Should this fifth recipe (the ol succin) fail, he always has one more trick up his sleeve due to his 1720s, somewhat antiquated, apothecarian-like training. Osborn’s 6th remedy for the faint, pallor, and whatever other passions the woman experienced, was simply Hooper’s Pills, a patent medicine.
So far Dr. Osborn has treated the passions or melancholy, delved into the alchemy of this problem, paid heed to its historical astrological makings (the Iron of Mars versus the Ens of Venus, which is a copper planet), paid heed to electra via its static electricity, reminded us of one of Shaekspear’s favorite herbs, Lavendar, now all he has to to do is ground all of this into something a little more earthy in nature. Thus his eight remedy—an herbal concoction consisting of Spirit Salarmo or Spirit of sal ammoniac, ammonia at its best, wite hemp (not cannabis), stink cedar growing by the river side, and sow’s thistle—except for the sal ammoniac once again, this is something very much akin to a local midwife’s folk medicine formula. Next he offers her a stinking pill—pill fett or pilule foetidus, something only an apothecary like him could make and know about—this we assume outshines or out-performs the smells of the weaker stink cedar recipe.

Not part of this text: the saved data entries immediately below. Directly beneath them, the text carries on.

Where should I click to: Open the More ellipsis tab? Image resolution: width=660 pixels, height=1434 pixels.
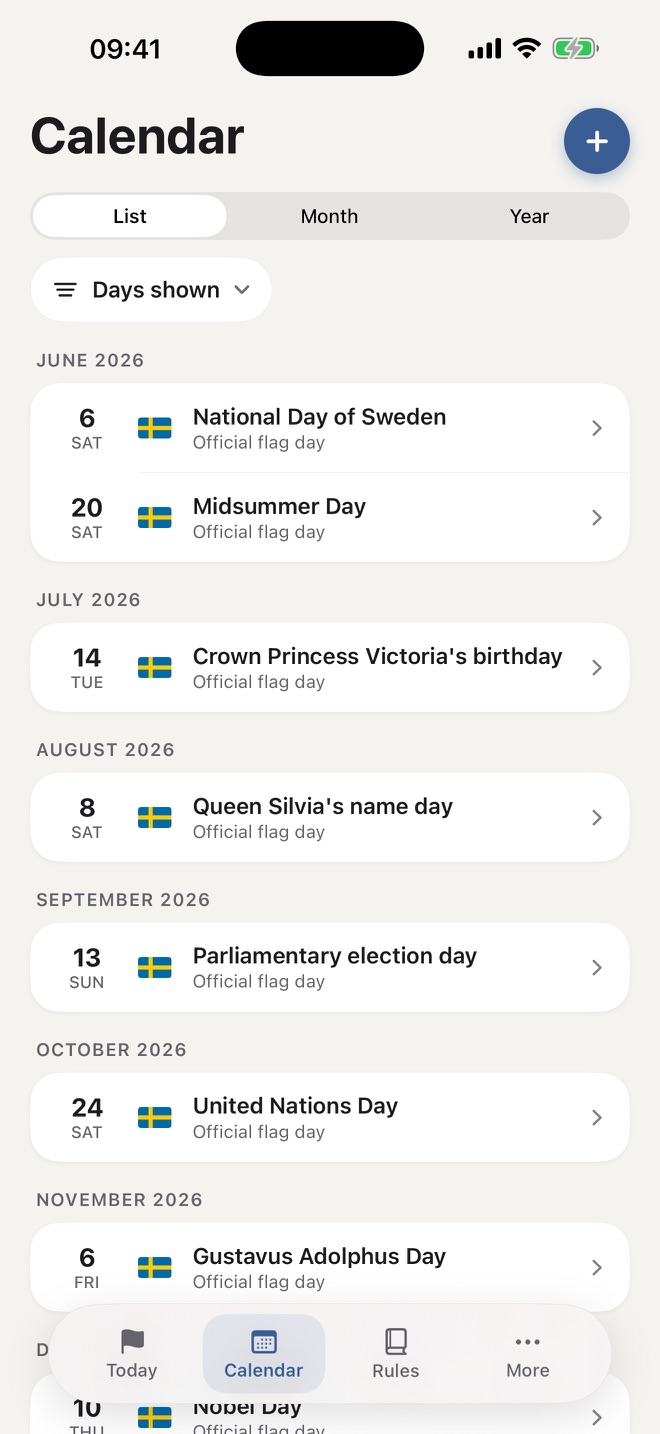coord(528,1354)
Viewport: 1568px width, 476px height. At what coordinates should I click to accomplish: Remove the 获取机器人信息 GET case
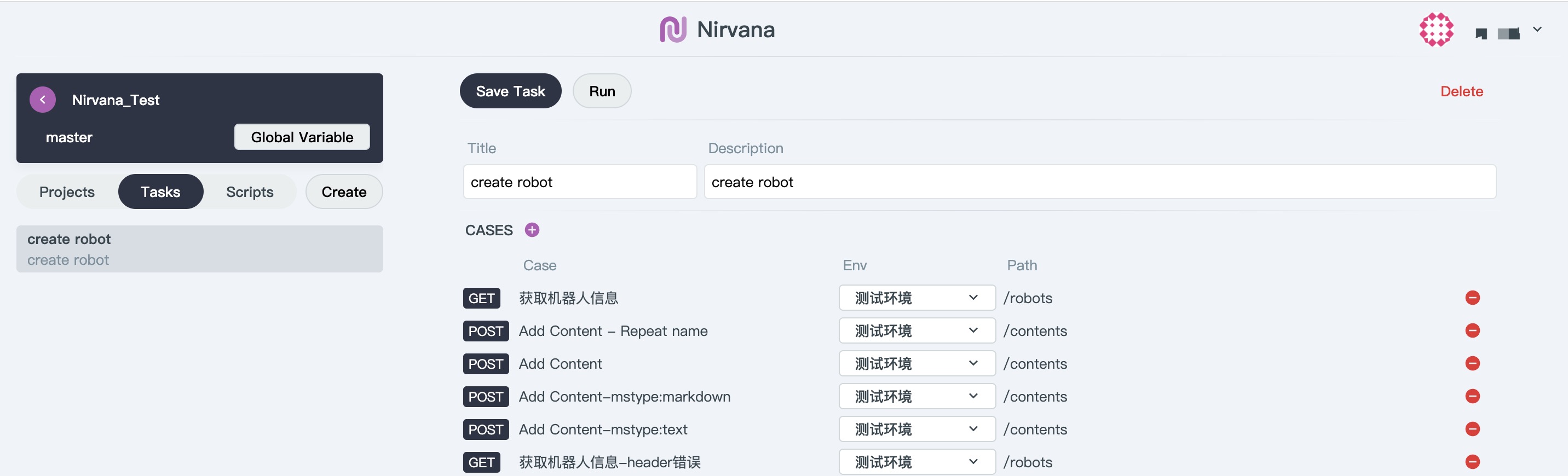[x=1472, y=298]
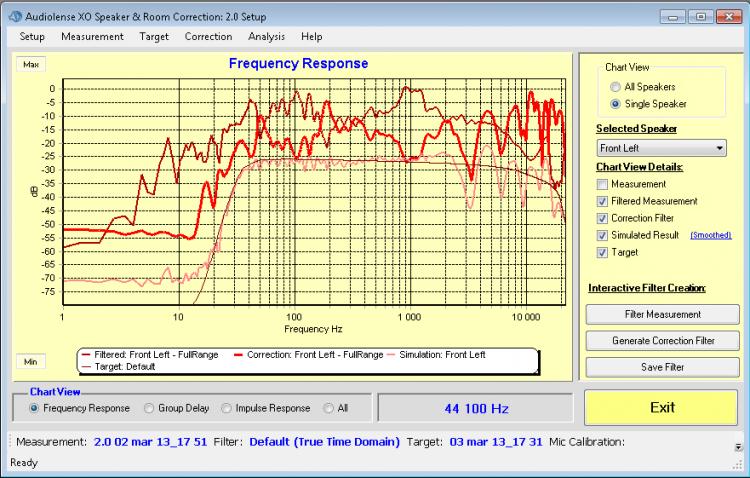Enable the Measurement checkbox
This screenshot has height=478, width=750.
(x=602, y=184)
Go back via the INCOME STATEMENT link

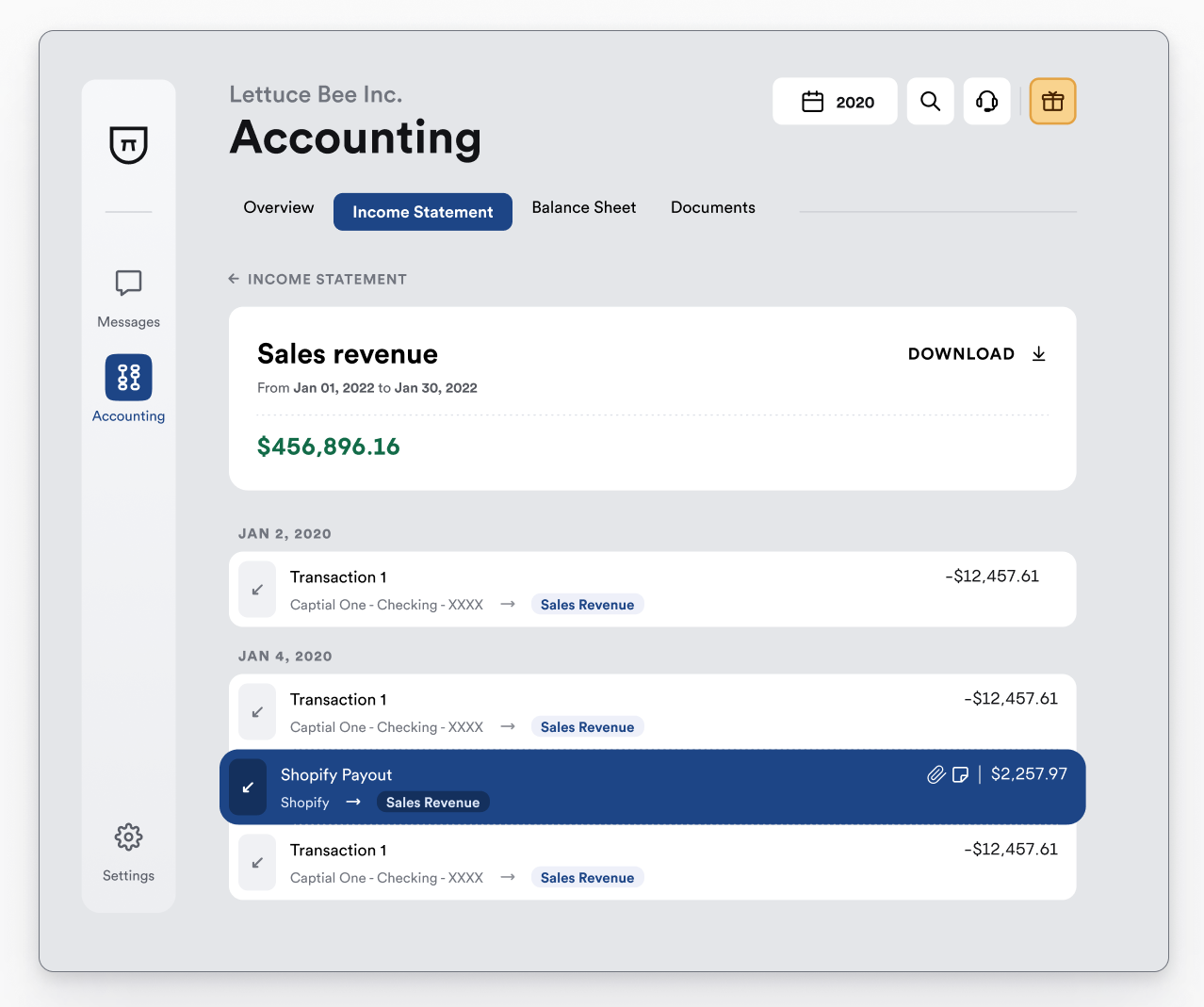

Finally, like only a true midwife would do, but first, Osborn finally succumbs to the honorable treatment other non-physicians might treat a woman with a failing menses with—the highly toxic hellebore. He writes “ but care must be taken with this poscript or Rx.” With this formula, the woman overly afflicted with weakness and passions, can now go home, knowing her menses will arrive predictably the next day. So now she can confess all of what has been afflicting her these past few days to her worried lover. It is not at all what he said it could have been.